2- O mecanismo de herança não era compreendido: acreditava-se na herança por mistura (caracteres eram a média dos pais). Um cientista chamado Jenkins em 1867 demonstrou que de acordo com esta herança, os caracteres tendiam a se tornar homogêneos em algumas gerações nas populações. Se a seleção natural não gerava variabilidade mas dependia da variabilidade aleatória existente, então se a herança era por mistura, não haveria variabilidade suficiente para a seleção agir.

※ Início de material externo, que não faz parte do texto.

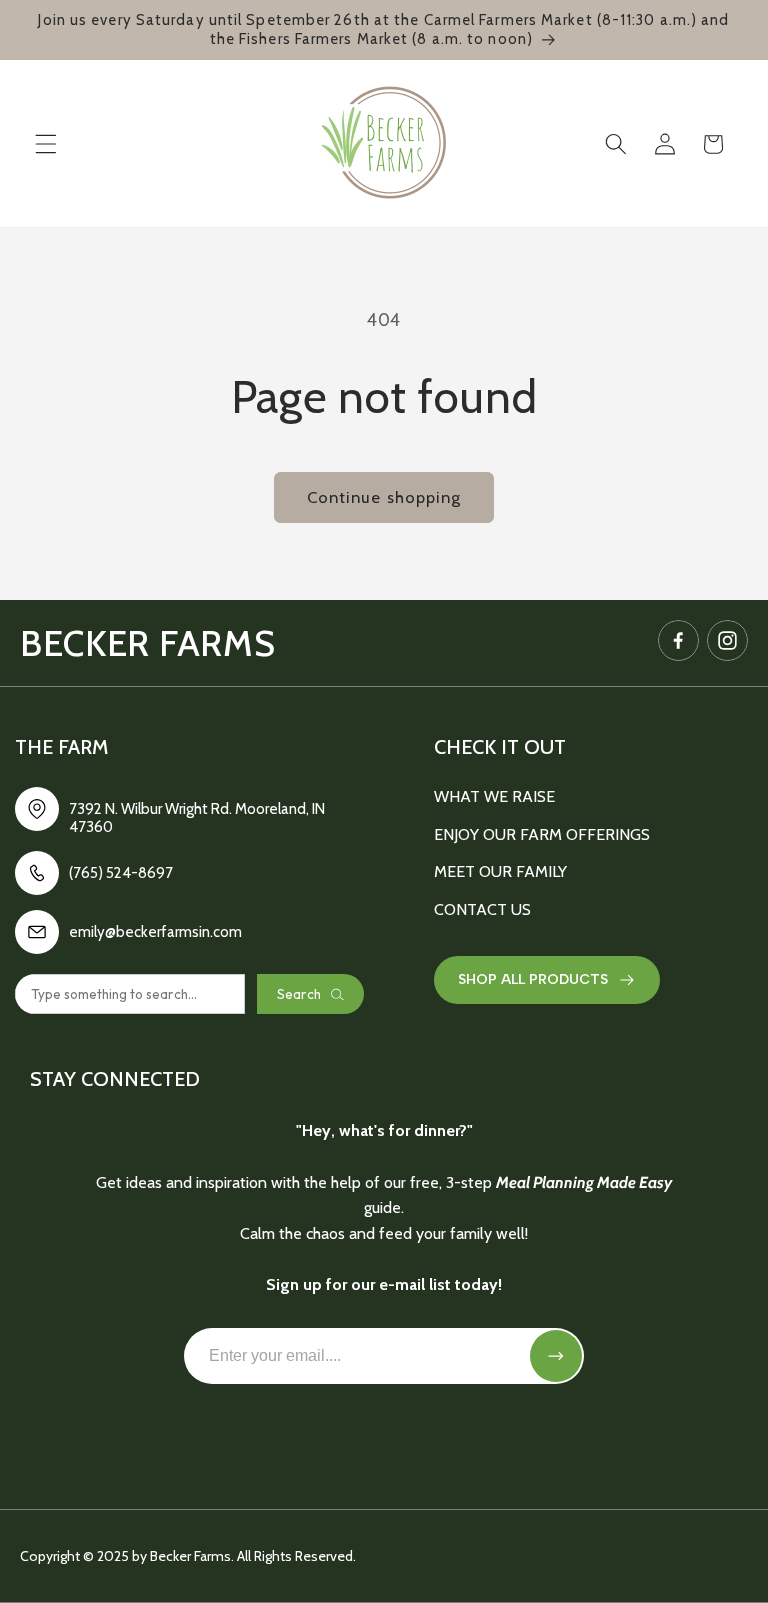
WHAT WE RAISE (494, 796)
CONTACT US (482, 909)
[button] (46, 144)
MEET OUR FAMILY (500, 871)
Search (299, 994)
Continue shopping (384, 497)
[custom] (678, 640)
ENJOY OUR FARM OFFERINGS (542, 834)
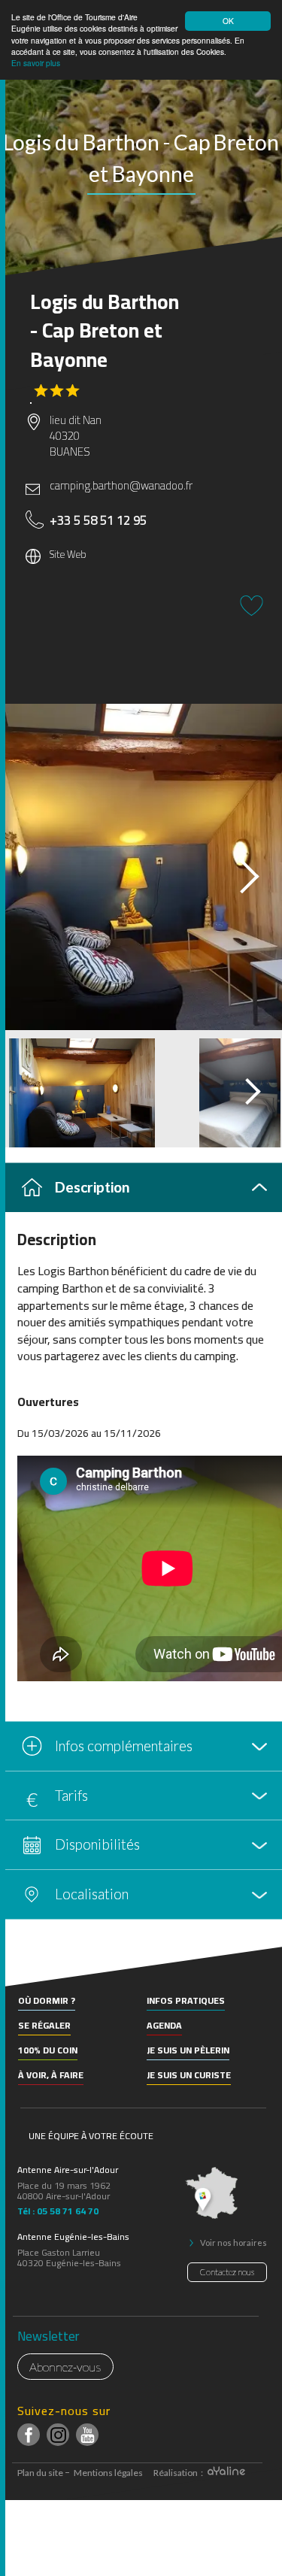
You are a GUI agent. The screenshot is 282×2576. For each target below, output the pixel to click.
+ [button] (21, 1968)
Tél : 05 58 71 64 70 (58, 2209)
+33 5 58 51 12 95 (98, 520)
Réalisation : (179, 2472)
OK (228, 20)
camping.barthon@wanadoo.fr (121, 485)
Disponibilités (97, 1844)
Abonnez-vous (65, 2366)
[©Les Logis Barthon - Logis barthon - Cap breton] (141, 867)
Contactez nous (227, 2272)
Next (236, 871)
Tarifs (71, 1795)
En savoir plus (35, 62)
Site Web (68, 554)
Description (92, 1187)
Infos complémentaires (124, 1745)
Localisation (92, 1893)
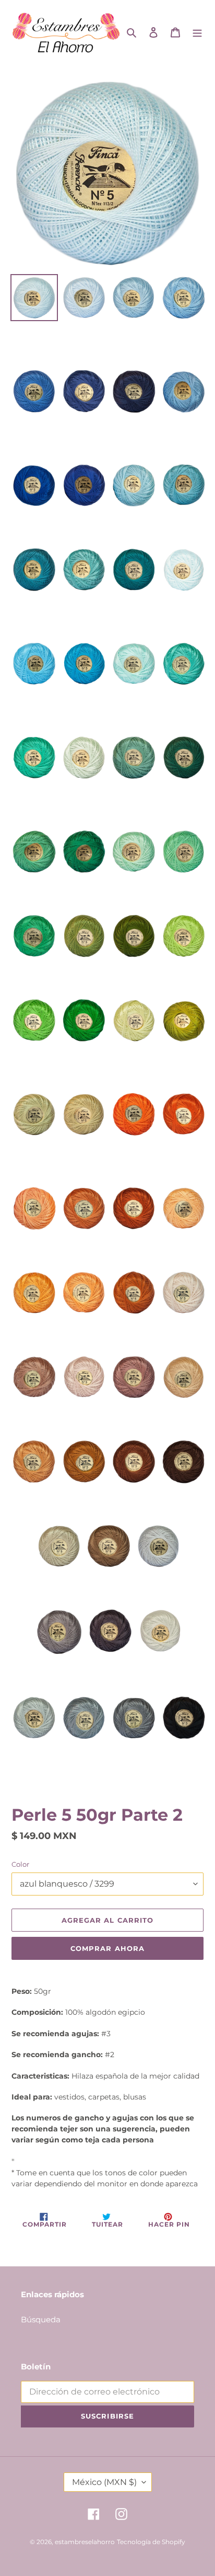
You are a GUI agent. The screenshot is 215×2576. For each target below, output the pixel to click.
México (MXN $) (104, 2482)
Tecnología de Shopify (151, 2542)
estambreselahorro (85, 2542)
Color (20, 1864)
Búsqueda (41, 2319)
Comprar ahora (107, 1948)
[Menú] (197, 32)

3- Acreditava-se também nas variações induzidas pelo ambiente que poderiam ser herdadas, e que também era uma crença de Darwin em algumas raras situações (desuso de órgãos em animais de cavernas) nos últimos anos de sua vida.
Em 1883, Augusto Weisman sugeriu que o plasma germinativo era completamente separado do resto do corpo (o soma), rejeitando a influência do ambiente sobre a hereditariedade, e foi atacado veementemente por Neo-Lamarckistas. Após o reconhecimento das idéias de Mendel, a idéia de Weisman foi mais aceita mas até hoje se encontram Lamarckistas sugerindo a influência do ambiente na geração de variabilidade.

Veja também: Evolução pós-Darwin



Os geneticistas mendelianos de 1900 a 1940 (a negação dos princípios de Darwin)

As primeiras tentativas de se associar teorias evolutivas aos princípios da genética foram amplamente desfavoráveis às idéias de Darwin. Essas divergências apareciam pela incompreensão da natureza dos genes e do fundamentalismo Mendeliano:

1- Os geneticistas da época consideravam que apenas os caracteres de variação descontínua (cor de olho, forma lisa e rugosa) seriam genéticos. Caracteres contínuos (tamanho) não teriam componentes genéticos. Além disto, acreditavam que poucas mutações em caracteres descontínuos seriam suficientes para gerar uma nova espécie. Deste modo a seleção natural e o gradualismo (acúmulo gradual de variações) eram desnecessários à evolução.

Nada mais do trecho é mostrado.